Slashdot Mirror
Microsoft's Edge Was Most Hacked Browser At Pwn2Own 2017, While Chrome Remained Unhackable (tomshardware.com)
At the Pwn2Own 2017 hacking event, Microsoft's Edge browser proved itself to be the least secure browser at the event, after it was hacked no less than five times. Google's Chrome browser, on the other hand, remained unhackable during the contest. Tom's Hardware reports: On the first day, Team Ether (Tencent Security) was the first to hack Edge through an arbitrary write in the Chakra JavaScript engine. The team also used a logic bug in the sandbox to escape that, as well. The team got an $80,000 prize for this exploit. On the second day, the Edge browser was attacked fast and furious by multiple teams. However, one was disqualified for using a vulnerability that was disclosed the previous day. (The teams at Pwn2Own are supposed to only use zero-day vulnerabilities that are unknown to the vendor. Two other teams withdrew their entries against Edge. However, Team Lance (Tencent Security) successfully exploited Microsoft's browser using a use-after-free (UAF) vulnerability in Chakra, and then another UAF bug in the Windows kernel to elevate system privileges. The exploit got the team $55,000. Team Sniper (Tencent Security) also exploited Edge and the Windows kernel using similar techniques, which gained this team the same amount of money, as well. The most impressive exploit by far, and also a first for Pwn2Own, was a virtual machine escape through an Edge flaw by a security team from "360 Security." The team leveraged a heap overflow bug in Edge, a type confusion in the Windows kernel, and an uninitialized buffer in VMware Workstation for a complete virtual machine escape. The team hacked its way in via the Edge browser, through the guest Windows OS, through the VM, all the way to the host operating system. This impressive chained-exploit gained the 360 Security team $105,000. The fifth exploit against Edge was done by Richard Zhu, who used two UAF bugs--one in Edge and one in a Windows kernel buffer overflow--to complete the hack. The attack gained Zhu $55,000. At last year's Pwn2Own 2016, Edge proved to be more secure than Internet Explorer and Safari, but it still ended up getting hacked twice. Chrome was only partially hacked once, notes Tom's Hardware.

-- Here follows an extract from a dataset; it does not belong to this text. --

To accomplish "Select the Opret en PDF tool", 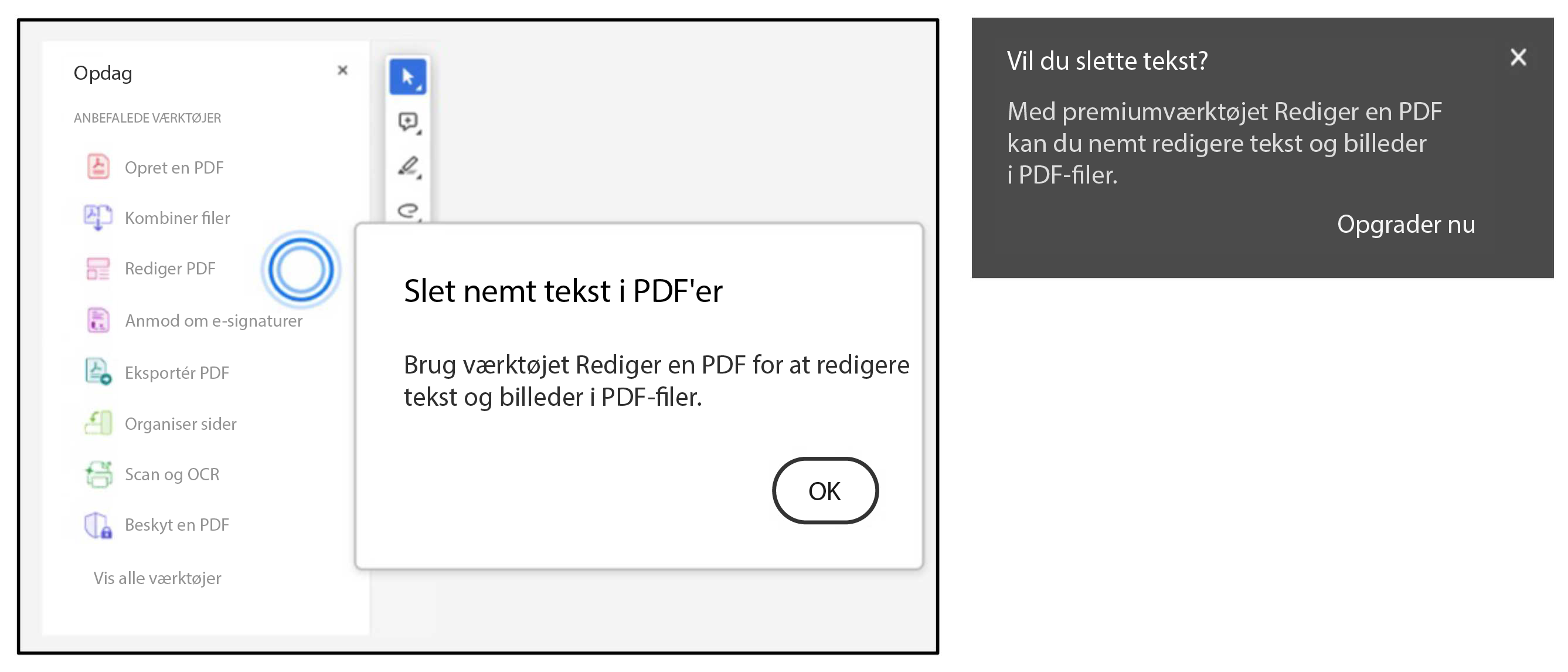I will coord(174,167).
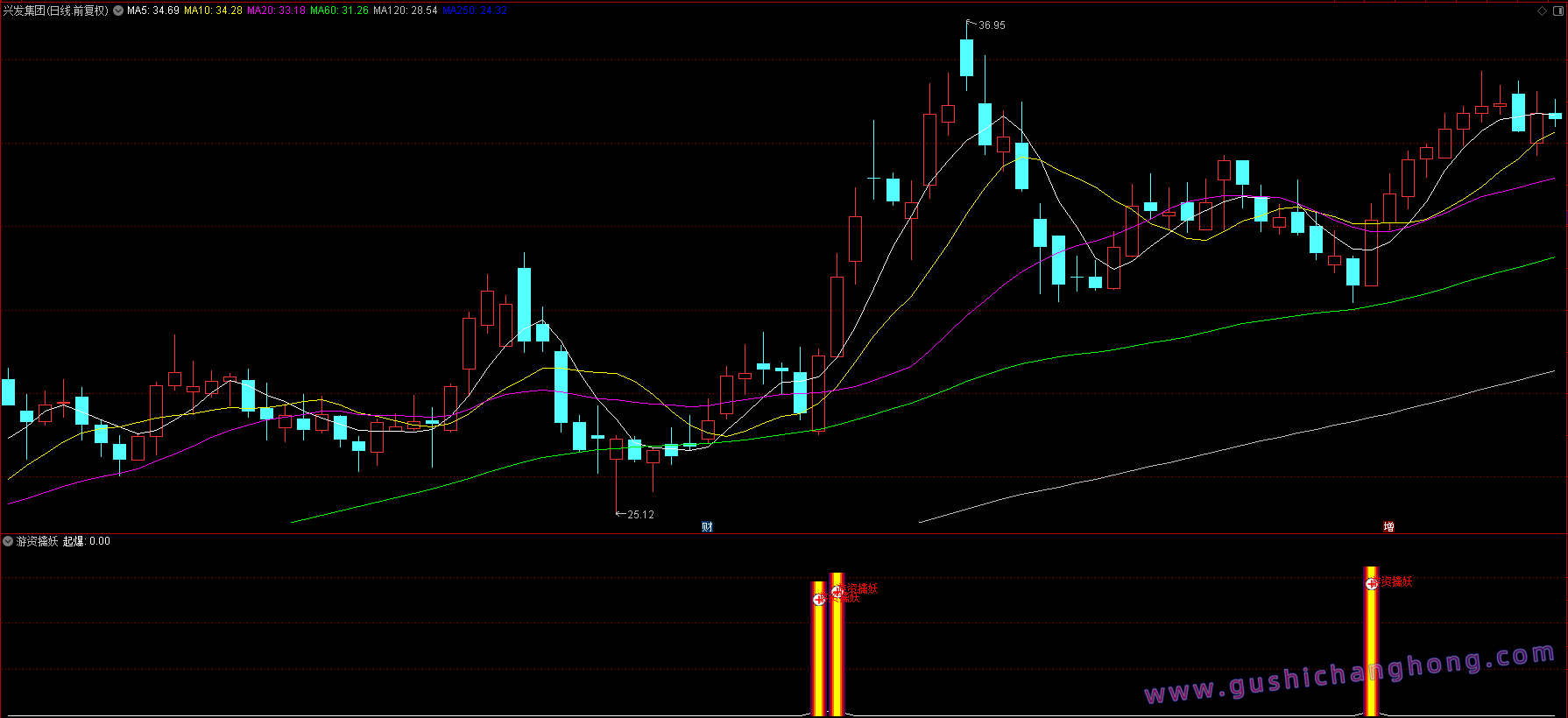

...it's hideous how it tracks you.
I don't have anywhere close to this unnerving tracking with Safari or Firefox.
You're running a browser created by the same organization who has essentially indexed our digital universe, and turned that into a multi-billion dollar empire.

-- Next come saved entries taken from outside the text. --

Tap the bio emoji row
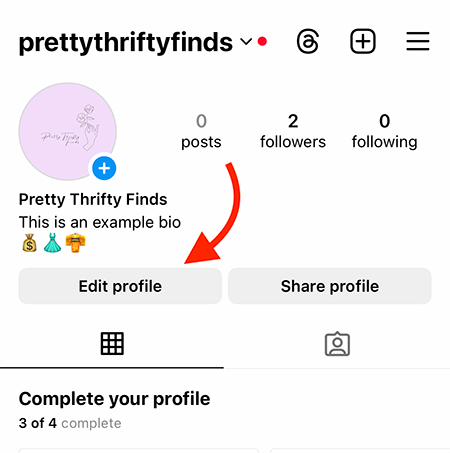54,243
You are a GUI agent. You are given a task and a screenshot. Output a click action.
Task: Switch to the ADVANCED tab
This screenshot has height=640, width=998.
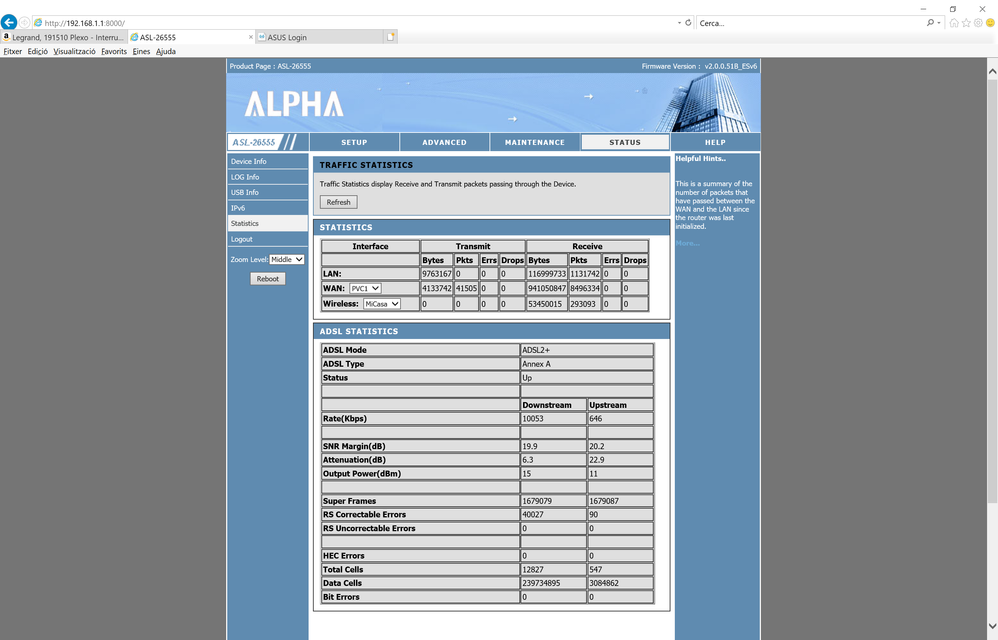point(444,142)
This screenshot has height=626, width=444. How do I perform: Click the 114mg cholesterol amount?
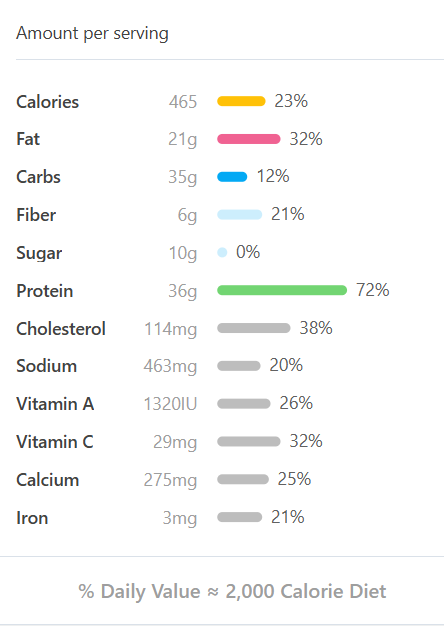[170, 329]
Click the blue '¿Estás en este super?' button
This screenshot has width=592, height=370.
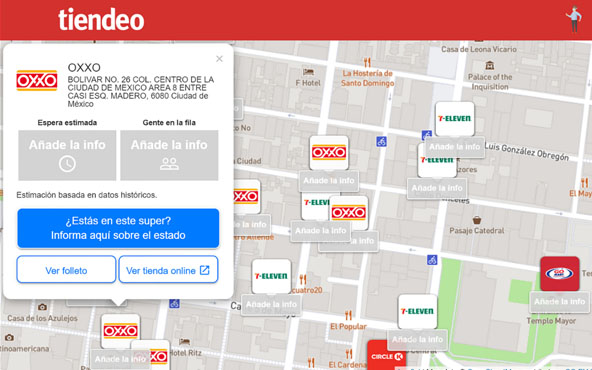(118, 228)
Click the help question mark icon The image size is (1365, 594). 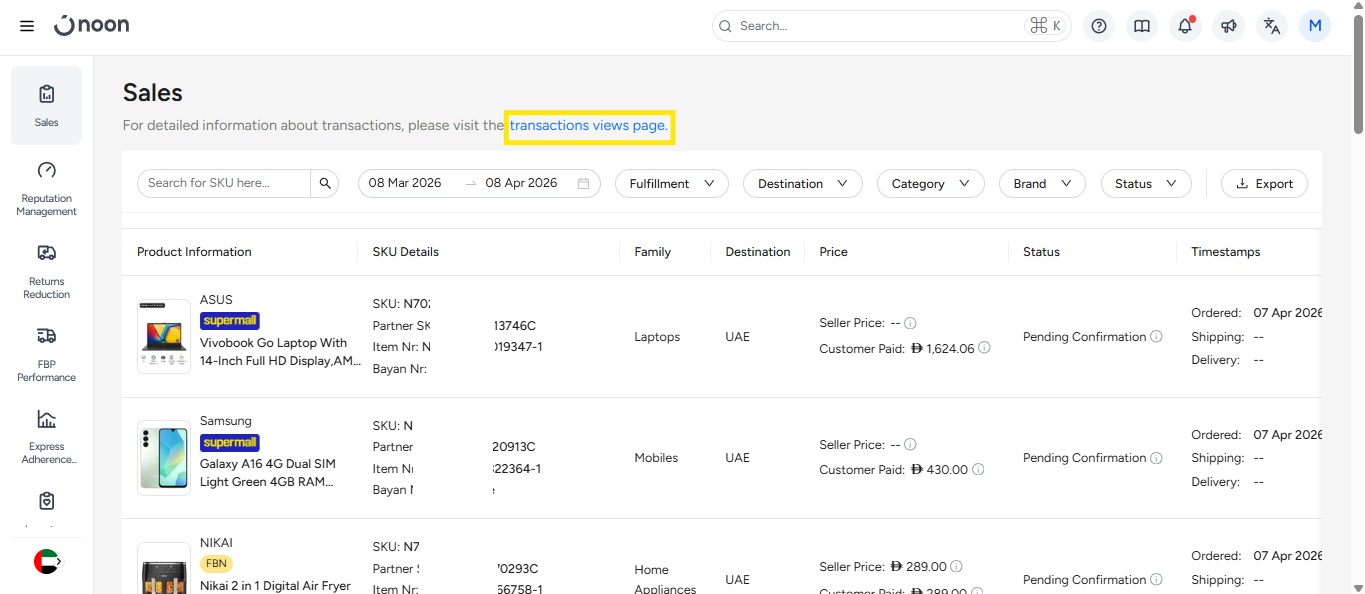pyautogui.click(x=1099, y=26)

At this point, shareholders practically demand perpetuating "hideous" activity.
The irony here is Chrome users feel more secure than ever.
Yes, how dare they test things in the default configuration that only 99% of users will be using.
Interesting how well-known issues such as use-after-free, heap overflow, type confusion, and uninitialized memory are still common attack vectors.
Seems to support the arguments for efficient, type-safe languages such as Rust.
You shouldn't have to turn off ads on your fucking computer, there should be no ads.
US intelligence is already shitting their pants over the "failure of the last decade" if you wanted the last C-SPAN Senate hearing about the Russian/Trump thing. Seriously, watch it. It's pretty insightful (a thousand times more depth than the shit headlines CNN/MSNBC/et al are running.)